Exercise prompt:
Copy out the stretch of rows below from the line that contains "What do you see at coordinates (500, 241)" through the line that contains "H5开服 is located at coordinates (250, 587).", word for word and with nothing else.

***** Information given *****

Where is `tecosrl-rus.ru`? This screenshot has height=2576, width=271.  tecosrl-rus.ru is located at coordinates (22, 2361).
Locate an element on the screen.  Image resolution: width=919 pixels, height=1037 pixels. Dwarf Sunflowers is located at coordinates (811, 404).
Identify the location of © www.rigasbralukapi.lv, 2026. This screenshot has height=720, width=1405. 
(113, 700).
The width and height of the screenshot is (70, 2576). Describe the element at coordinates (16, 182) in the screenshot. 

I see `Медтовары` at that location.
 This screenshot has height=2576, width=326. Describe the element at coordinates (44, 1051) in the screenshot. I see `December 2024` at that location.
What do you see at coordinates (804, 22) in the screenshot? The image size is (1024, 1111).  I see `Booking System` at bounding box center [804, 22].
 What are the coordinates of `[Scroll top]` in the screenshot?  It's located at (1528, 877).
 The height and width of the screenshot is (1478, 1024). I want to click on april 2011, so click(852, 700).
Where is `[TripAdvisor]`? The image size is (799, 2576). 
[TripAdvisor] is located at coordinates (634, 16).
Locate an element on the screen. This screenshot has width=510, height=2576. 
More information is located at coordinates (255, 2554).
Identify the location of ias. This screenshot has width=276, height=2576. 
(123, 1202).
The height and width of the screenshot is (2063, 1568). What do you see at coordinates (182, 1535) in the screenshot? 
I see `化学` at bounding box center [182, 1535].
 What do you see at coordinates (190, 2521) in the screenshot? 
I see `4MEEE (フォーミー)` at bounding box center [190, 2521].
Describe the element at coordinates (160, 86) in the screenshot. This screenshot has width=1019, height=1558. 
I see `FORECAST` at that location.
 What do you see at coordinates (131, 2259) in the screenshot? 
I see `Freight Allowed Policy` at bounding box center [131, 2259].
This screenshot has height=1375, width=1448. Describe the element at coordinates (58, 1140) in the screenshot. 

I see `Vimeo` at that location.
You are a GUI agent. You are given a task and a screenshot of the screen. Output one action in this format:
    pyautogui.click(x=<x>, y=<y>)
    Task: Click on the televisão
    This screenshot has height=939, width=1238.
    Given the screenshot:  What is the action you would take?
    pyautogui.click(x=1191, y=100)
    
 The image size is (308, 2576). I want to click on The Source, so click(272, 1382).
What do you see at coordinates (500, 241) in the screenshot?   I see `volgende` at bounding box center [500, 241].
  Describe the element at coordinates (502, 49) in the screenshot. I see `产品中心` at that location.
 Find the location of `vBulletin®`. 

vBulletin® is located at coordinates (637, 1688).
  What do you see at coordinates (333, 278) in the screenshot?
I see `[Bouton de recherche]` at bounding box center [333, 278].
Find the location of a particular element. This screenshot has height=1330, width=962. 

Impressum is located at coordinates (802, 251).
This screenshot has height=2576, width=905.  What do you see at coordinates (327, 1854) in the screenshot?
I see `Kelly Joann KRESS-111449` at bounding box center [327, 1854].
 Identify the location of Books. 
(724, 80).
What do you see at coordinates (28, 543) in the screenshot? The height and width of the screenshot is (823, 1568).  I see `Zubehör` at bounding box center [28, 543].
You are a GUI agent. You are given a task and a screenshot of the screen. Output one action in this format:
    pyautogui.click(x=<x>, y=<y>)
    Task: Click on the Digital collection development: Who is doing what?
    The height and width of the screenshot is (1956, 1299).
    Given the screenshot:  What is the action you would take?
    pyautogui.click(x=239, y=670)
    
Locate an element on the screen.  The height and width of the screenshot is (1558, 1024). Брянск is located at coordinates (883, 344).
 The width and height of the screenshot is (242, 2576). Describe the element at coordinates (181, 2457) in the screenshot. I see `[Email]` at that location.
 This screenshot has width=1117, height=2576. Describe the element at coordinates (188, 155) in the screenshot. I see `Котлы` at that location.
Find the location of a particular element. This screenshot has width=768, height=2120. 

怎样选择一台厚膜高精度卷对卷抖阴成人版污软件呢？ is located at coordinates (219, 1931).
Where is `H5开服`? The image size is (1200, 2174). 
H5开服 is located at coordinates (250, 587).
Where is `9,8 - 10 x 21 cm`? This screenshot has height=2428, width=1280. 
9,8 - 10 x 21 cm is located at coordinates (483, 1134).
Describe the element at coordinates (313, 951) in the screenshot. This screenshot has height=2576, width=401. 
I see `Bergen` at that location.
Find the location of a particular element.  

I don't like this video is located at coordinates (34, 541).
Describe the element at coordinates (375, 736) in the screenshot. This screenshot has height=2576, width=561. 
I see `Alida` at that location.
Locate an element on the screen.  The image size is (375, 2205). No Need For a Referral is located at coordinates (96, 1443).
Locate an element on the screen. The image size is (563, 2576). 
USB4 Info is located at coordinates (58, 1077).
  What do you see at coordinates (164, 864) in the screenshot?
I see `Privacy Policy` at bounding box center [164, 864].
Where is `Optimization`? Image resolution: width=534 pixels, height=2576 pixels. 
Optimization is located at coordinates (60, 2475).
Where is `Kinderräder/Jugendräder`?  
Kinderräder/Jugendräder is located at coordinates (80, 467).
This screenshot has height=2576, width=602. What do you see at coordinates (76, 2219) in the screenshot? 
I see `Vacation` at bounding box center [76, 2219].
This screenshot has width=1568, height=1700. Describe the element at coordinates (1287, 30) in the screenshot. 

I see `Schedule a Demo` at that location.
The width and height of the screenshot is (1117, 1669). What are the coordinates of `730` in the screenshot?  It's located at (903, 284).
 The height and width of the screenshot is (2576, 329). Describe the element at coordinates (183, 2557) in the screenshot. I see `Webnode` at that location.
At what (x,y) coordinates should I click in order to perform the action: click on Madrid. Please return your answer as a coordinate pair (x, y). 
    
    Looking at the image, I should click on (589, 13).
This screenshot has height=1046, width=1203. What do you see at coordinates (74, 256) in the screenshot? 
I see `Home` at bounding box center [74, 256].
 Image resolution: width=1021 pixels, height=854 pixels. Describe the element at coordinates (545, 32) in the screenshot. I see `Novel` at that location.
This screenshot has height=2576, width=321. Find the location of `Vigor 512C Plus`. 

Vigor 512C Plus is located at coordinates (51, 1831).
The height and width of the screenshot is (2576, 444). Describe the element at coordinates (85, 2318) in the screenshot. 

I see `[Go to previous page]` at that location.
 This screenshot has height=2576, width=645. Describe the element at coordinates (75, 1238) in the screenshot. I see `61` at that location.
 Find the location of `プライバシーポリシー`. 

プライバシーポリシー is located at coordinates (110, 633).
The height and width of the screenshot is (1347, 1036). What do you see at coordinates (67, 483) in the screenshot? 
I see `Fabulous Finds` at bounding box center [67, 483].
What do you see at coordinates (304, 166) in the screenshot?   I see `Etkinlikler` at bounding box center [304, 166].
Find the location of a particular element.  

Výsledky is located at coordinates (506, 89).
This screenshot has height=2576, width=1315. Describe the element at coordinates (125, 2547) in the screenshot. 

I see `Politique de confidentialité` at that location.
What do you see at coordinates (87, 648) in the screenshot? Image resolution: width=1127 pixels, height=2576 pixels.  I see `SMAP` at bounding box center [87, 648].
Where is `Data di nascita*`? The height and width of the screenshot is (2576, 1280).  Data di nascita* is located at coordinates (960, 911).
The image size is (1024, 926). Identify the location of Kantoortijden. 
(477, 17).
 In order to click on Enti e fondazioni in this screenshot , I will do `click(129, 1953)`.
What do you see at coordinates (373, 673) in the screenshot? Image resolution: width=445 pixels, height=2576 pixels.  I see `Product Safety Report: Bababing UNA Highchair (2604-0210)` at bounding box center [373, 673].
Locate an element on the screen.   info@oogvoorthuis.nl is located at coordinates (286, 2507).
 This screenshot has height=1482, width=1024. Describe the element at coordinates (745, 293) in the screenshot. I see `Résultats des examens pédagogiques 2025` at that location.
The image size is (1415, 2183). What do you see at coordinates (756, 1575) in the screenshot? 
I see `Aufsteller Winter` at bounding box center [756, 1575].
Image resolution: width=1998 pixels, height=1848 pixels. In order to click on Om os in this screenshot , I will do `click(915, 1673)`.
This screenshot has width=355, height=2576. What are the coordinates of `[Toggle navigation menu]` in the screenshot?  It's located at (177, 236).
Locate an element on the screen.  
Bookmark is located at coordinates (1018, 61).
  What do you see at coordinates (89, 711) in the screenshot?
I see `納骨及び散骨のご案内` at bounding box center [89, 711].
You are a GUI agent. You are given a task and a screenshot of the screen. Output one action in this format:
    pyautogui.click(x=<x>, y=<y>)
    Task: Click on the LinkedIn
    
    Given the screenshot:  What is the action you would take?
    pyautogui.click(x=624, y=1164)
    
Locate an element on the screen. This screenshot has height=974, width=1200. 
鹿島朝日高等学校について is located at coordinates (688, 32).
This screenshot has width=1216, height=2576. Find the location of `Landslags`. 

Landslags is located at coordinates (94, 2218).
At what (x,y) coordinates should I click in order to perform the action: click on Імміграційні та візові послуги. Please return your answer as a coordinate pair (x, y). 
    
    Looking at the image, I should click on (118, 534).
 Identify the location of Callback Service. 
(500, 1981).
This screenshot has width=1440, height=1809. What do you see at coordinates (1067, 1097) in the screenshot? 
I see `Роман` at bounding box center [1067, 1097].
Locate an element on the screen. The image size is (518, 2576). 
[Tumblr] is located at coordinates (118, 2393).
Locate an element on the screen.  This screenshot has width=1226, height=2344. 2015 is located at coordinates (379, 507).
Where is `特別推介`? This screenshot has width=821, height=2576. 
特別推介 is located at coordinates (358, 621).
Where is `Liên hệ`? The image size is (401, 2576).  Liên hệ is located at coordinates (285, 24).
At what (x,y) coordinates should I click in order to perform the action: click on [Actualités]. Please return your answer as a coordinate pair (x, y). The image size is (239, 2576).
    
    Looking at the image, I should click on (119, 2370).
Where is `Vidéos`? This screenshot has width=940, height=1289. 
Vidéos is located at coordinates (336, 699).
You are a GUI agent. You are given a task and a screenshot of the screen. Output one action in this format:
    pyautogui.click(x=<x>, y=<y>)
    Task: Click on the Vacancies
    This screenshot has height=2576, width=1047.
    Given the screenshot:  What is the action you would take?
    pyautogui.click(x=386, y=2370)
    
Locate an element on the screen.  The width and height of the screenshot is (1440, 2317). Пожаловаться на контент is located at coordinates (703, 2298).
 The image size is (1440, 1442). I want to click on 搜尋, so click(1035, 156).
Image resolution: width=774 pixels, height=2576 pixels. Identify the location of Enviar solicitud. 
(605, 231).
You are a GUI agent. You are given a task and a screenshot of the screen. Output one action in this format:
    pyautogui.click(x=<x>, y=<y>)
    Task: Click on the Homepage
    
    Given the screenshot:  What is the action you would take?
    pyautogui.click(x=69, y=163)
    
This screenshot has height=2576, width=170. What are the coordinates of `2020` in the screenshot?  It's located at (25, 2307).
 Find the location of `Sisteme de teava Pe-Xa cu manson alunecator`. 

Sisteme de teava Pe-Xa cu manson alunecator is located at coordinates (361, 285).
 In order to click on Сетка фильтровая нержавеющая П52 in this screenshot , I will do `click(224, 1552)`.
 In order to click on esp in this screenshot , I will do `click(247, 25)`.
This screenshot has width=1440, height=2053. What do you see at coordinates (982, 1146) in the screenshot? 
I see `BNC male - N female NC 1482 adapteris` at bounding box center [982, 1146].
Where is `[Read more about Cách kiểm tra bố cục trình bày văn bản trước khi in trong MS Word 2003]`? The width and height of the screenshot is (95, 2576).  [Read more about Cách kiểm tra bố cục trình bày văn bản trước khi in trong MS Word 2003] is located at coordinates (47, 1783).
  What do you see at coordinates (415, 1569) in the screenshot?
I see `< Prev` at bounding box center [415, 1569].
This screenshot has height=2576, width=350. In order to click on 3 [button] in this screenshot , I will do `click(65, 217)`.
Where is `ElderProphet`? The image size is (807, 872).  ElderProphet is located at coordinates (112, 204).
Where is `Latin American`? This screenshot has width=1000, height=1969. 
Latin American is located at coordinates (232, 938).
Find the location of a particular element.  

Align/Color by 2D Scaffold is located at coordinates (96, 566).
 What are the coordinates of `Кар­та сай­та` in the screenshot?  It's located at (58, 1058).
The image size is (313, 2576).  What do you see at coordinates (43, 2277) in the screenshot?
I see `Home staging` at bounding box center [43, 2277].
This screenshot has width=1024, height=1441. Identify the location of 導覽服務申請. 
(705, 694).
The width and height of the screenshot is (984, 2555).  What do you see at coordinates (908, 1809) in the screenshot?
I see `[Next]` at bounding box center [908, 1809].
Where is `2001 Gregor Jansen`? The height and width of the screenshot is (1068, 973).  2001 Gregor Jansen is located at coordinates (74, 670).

*****

Task output:
What do you see at coordinates (500, 241) in the screenshot?   I see `volgende` at bounding box center [500, 241].
  Describe the element at coordinates (502, 49) in the screenshot. I see `产品中心` at that location.
 Find the location of `vBulletin®`. 

vBulletin® is located at coordinates (637, 1688).
  What do you see at coordinates (333, 278) in the screenshot?
I see `[Bouton de recherche]` at bounding box center [333, 278].
Find the location of a particular element. This screenshot has height=1330, width=962. 

Impressum is located at coordinates (802, 251).
This screenshot has height=2576, width=905.  What do you see at coordinates (327, 1854) in the screenshot?
I see `Kelly Joann KRESS-111449` at bounding box center [327, 1854].
 Identify the location of Books. 
(724, 80).
What do you see at coordinates (28, 543) in the screenshot? The height and width of the screenshot is (823, 1568).  I see `Zubehör` at bounding box center [28, 543].
You are a GUI agent. You are given a task and a screenshot of the screen. Output one action in this format:
    pyautogui.click(x=<x>, y=<y>)
    Task: Click on the Digital collection development: Who is doing what?
    The height and width of the screenshot is (1956, 1299).
    Given the screenshot:  What is the action you would take?
    pyautogui.click(x=239, y=670)
    
Locate an element on the screen.  The height and width of the screenshot is (1558, 1024). Брянск is located at coordinates (883, 344).
 The width and height of the screenshot is (242, 2576). Describe the element at coordinates (181, 2457) in the screenshot. I see `[Email]` at that location.
 This screenshot has width=1117, height=2576. Describe the element at coordinates (188, 155) in the screenshot. I see `Котлы` at that location.
Find the location of a particular element. This screenshot has width=768, height=2120. 

怎样选择一台厚膜高精度卷对卷抖阴成人版污软件呢？ is located at coordinates (219, 1931).
Where is `H5开服`? The image size is (1200, 2174). 
H5开服 is located at coordinates (250, 587).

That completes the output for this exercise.